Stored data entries
━━━━━━━━━━━━━━━━━━━━

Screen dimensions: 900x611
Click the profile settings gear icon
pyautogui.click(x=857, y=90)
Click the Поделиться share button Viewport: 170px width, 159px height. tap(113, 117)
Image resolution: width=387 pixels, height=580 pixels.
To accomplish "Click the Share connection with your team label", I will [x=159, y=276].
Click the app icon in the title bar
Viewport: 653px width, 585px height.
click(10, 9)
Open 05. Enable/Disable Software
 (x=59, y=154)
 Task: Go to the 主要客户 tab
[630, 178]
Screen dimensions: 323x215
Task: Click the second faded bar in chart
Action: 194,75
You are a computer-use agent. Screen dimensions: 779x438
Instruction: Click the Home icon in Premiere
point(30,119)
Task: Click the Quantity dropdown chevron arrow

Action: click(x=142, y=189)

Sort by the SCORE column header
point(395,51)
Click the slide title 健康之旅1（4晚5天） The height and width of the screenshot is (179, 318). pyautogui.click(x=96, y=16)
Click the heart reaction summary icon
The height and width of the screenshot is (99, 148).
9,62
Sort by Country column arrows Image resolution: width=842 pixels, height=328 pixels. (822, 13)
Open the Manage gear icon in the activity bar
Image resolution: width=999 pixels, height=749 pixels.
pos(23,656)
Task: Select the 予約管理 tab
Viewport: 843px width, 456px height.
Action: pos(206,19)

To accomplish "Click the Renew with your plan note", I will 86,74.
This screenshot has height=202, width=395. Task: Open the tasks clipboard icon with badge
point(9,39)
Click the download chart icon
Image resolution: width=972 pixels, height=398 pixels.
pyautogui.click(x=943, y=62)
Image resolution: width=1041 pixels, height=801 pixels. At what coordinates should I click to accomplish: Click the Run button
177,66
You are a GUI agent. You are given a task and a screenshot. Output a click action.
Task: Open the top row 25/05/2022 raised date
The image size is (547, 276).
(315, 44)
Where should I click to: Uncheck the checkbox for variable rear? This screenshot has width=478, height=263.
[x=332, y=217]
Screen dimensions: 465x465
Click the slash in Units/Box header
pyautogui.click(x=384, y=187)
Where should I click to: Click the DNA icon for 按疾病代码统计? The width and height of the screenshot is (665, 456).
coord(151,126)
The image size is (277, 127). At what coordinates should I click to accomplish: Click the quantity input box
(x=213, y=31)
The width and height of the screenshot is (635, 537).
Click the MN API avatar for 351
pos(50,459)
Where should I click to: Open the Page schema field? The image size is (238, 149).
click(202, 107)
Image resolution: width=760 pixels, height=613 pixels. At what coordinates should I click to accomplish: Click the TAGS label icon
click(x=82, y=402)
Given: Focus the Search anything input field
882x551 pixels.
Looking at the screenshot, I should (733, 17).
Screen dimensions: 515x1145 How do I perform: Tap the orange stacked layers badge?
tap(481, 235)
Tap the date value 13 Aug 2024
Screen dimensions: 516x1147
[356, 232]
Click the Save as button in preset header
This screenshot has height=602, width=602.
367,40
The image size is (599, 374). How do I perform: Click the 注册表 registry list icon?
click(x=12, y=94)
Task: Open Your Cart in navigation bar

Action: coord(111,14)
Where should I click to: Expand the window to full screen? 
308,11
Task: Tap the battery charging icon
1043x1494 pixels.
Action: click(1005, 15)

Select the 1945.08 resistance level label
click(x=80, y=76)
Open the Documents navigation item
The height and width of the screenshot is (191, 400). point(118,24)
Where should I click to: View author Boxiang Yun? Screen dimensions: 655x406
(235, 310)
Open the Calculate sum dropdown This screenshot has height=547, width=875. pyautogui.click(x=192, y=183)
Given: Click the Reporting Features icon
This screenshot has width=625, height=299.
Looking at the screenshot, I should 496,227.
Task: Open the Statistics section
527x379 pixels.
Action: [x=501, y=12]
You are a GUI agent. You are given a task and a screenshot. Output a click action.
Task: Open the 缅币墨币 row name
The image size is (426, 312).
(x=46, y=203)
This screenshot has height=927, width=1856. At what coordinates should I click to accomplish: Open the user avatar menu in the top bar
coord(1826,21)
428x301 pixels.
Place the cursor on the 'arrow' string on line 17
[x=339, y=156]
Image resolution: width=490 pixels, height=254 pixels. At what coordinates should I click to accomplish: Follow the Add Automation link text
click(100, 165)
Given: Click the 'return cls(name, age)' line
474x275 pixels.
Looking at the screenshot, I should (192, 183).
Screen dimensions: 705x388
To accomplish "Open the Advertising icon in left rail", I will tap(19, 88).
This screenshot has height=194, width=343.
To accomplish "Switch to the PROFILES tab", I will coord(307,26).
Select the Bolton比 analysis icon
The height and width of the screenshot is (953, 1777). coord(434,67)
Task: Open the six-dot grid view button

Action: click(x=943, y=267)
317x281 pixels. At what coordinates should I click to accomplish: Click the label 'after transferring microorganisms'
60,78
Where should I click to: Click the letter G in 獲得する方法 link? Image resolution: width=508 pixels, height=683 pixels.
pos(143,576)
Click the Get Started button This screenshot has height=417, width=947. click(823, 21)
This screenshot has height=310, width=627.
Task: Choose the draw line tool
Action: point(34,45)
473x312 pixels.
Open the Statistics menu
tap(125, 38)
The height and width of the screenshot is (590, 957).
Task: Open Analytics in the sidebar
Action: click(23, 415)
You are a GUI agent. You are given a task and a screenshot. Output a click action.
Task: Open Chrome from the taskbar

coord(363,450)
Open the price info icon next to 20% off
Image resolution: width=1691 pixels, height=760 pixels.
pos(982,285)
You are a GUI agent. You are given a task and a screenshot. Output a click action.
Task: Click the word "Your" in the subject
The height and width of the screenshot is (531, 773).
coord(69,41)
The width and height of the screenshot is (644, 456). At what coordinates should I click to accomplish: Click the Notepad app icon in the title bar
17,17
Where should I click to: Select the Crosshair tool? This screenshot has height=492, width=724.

━━━━━━━━━━━━━━━━━━━━

(Exercise details)
Filter the entries above and copy only the lines that hold "date".

(Completed task)
Task: Open the top row 25/05/2022 raised date
Tap the date value 13 Aug 2024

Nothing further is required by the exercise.